SwebbMail June 26, 2023 - Everyone is risky but you, right?
Jul 31, 2023Y'all know my friend, Dustin?
You should.
Or many call him Dstrad. He is, as they say, good people. We've been friends for a bit.
But we started as dude-who-needs-a-job and dude-who-needed-some-help.
I had the unique privilege to sit in Dustin's interview at Elevation Church years ago. There were 6 of us in the final meeting to determine if he was going to fit and what he'd do.
Now, I can't afford the time and attention to go into detail about the Elevation interview process back then. It was a long, intentionally multi-day process, not an hour with HR. We believed something different and higher about our mission and calling than most churches do. And we weren't thirsty for a warm body so we didn't fast-pace anyone.
*** I coach organizations on this now. I recruited, developed, and hired more people than any other individual there. And yes, I keep a list. :) I can help your church or business build better identifying and hiring systems. ***
So ... at the end of Dustin's 3-day interview alongside 12 others, he sat in the hot seat. He was the last one. And that seat was hot!
(I'll let him tell you the whole story.)
We didn't discuss just his character. We didn't discuss his fashion. Or his skills. Or his passion. Or his theology.
We assessed and discussed his RISK!
EVERYONE (even you) has inherent risk attached. We can't know everything about someone, even if we've been friends forever. We also can't tell the future and how they'll react in new pressure experiences. You know this. You've seen this. But we often forget to discuss risk.
You can look over patterns to evaluate risk. You can judge verbal and body language to evaluate risk. You can do reference checks to evaluate risk.
But there is nothing you can do to eliminate risk.
And that's the point: You WILL risk something to connect with someone. Or even to be a new friend with someone. The question is what risk are you comfortable with? And that, my friend, is what no one is talking about.
Think about the risk your spouse took on you. Maybe you'd say it was low risk. But what level of risk existed to add the in-laws the family? See, risk is everywhere.
We just often do so much dating that we lower the risk assessment with those we love. Then we gloss over this so quickly in the relationships that can build or sink the company.
I'll share more about risk in the coming days. But to land the plane with good ole Dstrad ...
He was pretty high risk on the hot seat. As a sort of punishment and probationary measure, he was hired as my first direct report. Can you imagine the terror of having to report to me? And being assigned under me because you're high risk while the "low risk" guys are getting campus pastor or worship leader jobs?
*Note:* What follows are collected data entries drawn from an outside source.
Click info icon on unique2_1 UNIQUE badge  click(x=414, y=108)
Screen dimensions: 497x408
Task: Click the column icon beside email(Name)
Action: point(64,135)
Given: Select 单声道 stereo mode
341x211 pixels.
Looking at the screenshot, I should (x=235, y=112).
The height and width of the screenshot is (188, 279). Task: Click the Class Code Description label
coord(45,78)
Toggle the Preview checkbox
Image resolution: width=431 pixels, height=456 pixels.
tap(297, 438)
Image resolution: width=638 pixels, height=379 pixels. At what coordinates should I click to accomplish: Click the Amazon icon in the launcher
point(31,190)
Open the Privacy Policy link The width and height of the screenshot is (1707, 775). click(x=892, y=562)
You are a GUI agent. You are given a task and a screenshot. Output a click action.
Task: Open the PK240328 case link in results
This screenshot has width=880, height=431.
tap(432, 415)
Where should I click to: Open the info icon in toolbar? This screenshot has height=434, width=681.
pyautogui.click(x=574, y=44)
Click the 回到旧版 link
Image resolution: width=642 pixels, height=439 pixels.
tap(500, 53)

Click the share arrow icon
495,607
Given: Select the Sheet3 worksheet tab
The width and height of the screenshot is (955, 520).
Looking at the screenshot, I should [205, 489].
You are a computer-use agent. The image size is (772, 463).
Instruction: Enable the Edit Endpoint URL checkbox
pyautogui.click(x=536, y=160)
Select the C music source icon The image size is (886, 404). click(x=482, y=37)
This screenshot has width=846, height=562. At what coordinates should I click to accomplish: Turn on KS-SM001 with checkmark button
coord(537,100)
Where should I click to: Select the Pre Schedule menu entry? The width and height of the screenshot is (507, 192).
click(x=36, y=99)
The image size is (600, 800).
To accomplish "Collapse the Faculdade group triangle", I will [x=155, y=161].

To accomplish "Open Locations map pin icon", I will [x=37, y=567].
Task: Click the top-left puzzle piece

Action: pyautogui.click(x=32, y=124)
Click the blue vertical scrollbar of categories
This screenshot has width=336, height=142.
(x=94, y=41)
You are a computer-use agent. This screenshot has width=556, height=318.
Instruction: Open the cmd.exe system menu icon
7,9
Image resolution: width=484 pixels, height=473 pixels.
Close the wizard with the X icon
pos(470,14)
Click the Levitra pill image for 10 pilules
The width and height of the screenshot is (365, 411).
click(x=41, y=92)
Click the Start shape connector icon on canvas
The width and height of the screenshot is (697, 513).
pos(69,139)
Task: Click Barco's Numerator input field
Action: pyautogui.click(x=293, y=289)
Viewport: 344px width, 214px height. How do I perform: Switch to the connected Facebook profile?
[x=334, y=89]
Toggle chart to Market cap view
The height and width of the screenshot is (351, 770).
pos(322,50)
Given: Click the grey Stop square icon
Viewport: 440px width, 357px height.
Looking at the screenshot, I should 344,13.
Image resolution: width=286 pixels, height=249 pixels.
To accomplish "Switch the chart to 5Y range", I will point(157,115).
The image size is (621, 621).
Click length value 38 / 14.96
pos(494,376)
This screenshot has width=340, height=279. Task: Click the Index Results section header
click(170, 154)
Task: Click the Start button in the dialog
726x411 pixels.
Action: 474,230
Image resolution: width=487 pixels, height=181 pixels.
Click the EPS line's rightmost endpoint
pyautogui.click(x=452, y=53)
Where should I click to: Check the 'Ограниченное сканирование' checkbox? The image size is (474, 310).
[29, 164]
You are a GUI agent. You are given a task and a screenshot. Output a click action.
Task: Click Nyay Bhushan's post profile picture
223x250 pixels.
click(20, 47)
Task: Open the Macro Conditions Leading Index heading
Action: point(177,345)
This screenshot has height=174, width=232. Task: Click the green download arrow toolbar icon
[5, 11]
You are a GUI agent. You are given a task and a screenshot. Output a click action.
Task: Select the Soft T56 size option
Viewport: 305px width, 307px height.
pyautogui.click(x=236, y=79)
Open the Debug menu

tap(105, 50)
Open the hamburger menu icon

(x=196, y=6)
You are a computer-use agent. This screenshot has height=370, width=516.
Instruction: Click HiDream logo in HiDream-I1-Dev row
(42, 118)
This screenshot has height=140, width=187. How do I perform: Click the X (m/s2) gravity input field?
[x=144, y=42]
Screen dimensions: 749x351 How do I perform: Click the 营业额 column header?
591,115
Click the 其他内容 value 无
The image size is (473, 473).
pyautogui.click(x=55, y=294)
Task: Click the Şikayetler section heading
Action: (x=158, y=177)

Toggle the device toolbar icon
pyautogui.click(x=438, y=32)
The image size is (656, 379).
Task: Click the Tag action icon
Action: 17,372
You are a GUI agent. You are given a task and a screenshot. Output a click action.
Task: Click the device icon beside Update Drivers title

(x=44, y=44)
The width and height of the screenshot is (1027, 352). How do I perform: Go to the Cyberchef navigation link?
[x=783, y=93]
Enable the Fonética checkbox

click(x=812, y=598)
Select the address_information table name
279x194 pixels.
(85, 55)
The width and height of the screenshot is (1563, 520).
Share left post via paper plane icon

Dustin wasn't bad and isn't now. As a matter of fact, now people fly him around the world to preach and teach their teams. He's one of the few to preach on the Elevation main stage which other "low risk" people never have. BUT IN THE MOMENT all we could do was evaluate and accept risk. Then it was up to me to build into him accordingly.
And if I may say, I did pretty well which is why he's surpassed me in every way except age. I aspire to be like him one day. He's low risk now, of course. You should have him preach and teach at your church or company. You'll thank me later.
Risk. It's a thing. Don't discount it, deal with it.